Si l’on ne connaît pas encore les causes réelles de chacune des maladies mentales, il existe toutefois des facteurs déclenchant. Il y a des facteurs psychologiques, socio-culturelle. Des évènements douloureux peuvent favoriser leurs apparitions. Comme exemple, il y a la perte de l’emploi ou d’un être cher, un accident ou une maladie grave, un choc violent sur la tête. Cela peut-être aussi dû à des maladies organiques tels que le diabète, l’hypertension et autres. Quelqu’un peut avoir subi un accident par voie publique ou avoir reçu un choc violent sur la tête. Tout cela peut amener à des troubles de comportes et à des maladies mentales.  Il y a également des facteurs héréditaires qui entrent en compte. La consommation de substance, joue un rôle important dans le développement des maladies mentales.
Pourquoi l’on note des violences chez certains malades et pas chez d’autres ?
Vous savez chaque individu répond de manière différente face à une situation. Il y a ceux qui ont un tempérament calme, tandis que d’autres sont violents. Mais ce n’est pas parce que la maladie se manifeste chez un individu, qu’il devient forcément violent. Lorsqu’on pose des questions à l’entourage, c’est à ce moment que l’on fait le lien avec les réactions des patients. L’agitation du patient intervient en fonction des circonstances.
Est-ce que l’abandon est recommandé face à la violence de certains ?

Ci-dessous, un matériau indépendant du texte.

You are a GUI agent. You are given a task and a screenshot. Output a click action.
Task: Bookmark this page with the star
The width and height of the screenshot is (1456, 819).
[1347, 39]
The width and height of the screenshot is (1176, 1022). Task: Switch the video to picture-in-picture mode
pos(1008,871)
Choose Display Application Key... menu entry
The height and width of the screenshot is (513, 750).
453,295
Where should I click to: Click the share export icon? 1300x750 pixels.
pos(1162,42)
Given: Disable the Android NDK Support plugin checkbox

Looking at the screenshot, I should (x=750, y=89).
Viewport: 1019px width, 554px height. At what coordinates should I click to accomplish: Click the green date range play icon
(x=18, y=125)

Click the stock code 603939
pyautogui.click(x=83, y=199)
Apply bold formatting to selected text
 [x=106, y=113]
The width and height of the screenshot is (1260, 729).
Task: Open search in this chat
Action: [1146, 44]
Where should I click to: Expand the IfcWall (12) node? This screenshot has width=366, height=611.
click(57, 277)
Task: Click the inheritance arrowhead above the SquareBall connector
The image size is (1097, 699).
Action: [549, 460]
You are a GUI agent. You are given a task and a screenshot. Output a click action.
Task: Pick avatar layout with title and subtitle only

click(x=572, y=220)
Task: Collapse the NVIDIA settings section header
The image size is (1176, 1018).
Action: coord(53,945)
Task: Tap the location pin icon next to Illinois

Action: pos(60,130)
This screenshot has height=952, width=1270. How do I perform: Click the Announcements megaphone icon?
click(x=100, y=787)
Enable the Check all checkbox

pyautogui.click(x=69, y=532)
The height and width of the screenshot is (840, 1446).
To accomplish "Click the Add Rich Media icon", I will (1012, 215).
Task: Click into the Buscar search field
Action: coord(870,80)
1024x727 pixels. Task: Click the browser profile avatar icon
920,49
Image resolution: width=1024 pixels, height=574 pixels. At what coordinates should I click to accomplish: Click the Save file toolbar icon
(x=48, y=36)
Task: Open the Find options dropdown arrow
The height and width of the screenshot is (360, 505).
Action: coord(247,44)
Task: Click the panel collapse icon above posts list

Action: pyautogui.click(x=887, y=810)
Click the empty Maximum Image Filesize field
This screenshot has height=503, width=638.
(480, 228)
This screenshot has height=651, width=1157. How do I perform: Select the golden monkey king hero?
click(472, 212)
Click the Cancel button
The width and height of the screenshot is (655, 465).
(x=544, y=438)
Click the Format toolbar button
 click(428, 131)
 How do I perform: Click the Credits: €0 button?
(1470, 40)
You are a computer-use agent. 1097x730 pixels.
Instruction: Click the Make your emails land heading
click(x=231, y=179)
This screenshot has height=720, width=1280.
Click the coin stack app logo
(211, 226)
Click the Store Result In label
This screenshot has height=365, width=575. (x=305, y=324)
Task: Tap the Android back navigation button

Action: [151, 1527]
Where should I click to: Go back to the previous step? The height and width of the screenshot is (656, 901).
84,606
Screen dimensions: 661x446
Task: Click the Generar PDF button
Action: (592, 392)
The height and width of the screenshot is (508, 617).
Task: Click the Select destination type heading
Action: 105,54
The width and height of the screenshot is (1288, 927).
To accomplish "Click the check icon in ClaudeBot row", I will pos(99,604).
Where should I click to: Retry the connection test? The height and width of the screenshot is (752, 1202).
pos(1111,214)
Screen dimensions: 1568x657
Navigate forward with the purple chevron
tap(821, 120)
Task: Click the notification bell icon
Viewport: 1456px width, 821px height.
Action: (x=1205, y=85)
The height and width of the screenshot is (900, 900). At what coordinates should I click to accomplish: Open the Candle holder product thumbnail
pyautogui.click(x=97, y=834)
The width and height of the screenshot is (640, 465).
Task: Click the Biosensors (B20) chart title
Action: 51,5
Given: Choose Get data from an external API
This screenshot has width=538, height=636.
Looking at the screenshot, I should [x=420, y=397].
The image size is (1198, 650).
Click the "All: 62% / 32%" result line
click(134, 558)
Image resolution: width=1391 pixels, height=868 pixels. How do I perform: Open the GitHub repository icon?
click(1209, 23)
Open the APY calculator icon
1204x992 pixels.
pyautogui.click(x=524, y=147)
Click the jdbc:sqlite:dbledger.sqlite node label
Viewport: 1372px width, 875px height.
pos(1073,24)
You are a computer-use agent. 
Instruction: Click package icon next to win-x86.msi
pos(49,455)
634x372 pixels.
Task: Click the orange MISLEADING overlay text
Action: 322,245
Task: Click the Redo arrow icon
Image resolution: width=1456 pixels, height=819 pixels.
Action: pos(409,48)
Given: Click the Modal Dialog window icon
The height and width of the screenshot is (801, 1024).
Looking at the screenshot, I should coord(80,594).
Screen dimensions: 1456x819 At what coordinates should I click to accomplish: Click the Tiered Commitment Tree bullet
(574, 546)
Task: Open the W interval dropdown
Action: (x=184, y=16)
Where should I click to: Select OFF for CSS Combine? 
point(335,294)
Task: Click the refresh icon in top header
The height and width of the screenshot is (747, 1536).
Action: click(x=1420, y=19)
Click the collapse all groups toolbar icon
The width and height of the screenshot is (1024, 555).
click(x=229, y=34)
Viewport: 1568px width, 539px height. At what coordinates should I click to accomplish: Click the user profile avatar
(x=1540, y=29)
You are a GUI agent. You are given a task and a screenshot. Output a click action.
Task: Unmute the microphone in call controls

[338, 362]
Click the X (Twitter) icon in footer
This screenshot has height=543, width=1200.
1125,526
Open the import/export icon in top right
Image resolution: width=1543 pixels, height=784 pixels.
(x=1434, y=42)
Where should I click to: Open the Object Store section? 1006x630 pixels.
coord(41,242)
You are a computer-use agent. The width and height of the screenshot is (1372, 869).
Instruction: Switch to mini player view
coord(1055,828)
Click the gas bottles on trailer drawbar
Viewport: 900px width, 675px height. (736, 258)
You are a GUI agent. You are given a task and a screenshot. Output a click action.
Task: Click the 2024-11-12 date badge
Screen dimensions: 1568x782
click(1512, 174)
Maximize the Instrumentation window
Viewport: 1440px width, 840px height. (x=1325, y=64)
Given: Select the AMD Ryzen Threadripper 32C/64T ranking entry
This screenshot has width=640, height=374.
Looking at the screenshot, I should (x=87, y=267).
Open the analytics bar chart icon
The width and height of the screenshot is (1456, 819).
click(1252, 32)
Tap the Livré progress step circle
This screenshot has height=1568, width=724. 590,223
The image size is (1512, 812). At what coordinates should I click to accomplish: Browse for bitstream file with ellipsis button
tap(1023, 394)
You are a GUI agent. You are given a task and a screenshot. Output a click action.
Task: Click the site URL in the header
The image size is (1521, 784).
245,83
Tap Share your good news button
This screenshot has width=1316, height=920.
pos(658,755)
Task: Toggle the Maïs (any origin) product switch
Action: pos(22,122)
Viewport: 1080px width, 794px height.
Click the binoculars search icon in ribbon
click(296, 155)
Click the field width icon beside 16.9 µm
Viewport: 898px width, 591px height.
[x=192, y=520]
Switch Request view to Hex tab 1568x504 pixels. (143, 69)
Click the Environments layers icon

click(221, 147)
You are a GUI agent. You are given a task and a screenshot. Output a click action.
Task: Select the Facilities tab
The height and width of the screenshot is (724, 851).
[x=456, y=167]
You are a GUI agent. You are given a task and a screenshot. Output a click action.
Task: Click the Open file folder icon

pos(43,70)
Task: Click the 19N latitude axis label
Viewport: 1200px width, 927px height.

Non. La maladie mentale est une maladie comme toute autre. C’est l’entourage qui doit aider le patient à sortir de ce carcan. C’est pour cela qu’il faut sensibiliser la population par rapport aux maladies mentales, à l’impact de la stigmatisation sur le sujet malade. Ici à l’hôpital Jamot, l’on pose un diagnostic sur la base des données que nous recueillons auprès des accompagnateurs du malade, qui sont généralement des membres de la famille ou un proche. Si l’on a la chance que les parents de l’intéressé soient là, ou bien la personne chez qui il réside, on va amorcer le travail tant avec le patient que l’accompagnateur. C’est la famille ou les collègues, selon les causes du trouble, qui peuvent aider le patient à sortir de son état de troubles psychiques. C’est pour cela que nous faisons un traitement pluridimensionnel.
D’autres malades se retrouvent abandonner dans les rues. Pour certaines familles, c’est de l’ignorance. Ils ne savent pas qu’ils peuvent les sortir de la rue, les amener à l’hôpital où on lui prodiguera des soins jusqu’à ce qu’ils redeviennent des hommes normaux.
Quel est le conseil que vous pouvez donner pour aider les malades mentales ?
Il faut que les gens comprennent que le mot «folie» ne doit plus être utilisé, parce qu’il est péjoratif. Le terme malade mental est recommandé car ces personnes sont malades. Plusieurs personnes ont rechuté parce qu’on les appelait des fous. C’est cela qui enfonce beaucoup de personnes dans la maladie. Quand ces malades rentrent chez eux, l’on pense que parce qu’ils ont été malades ou internés à l’hôpital Jamot, ils n’ont plus droits au respect et à la considération. Tout au contraire, ce sont des gens hyper intelligents.
D’autres, la famille les stigmatise pour mettre la main sur leur fortune. Alors que c’est à ce moment que la personne malade doit être choyée, écoutée et acceptée comme il est. C’est pour cela que la réinsertion sociale est importante, au processus de guérison du patient. A l’extérieur, dès que l’on entend que quelqu’un était à l’hôpital Jamot, on pense à la folie. Les malades mentaux ne sont pas des problèmes pour la société. Il est facile de calmer le patient grâce à une prise en charge et un suivi, comme toutes les autres maladies. Il y a des mesures de contentions. On calme le sujet et tout revient à la normale et il peut vaquer à ses occupations.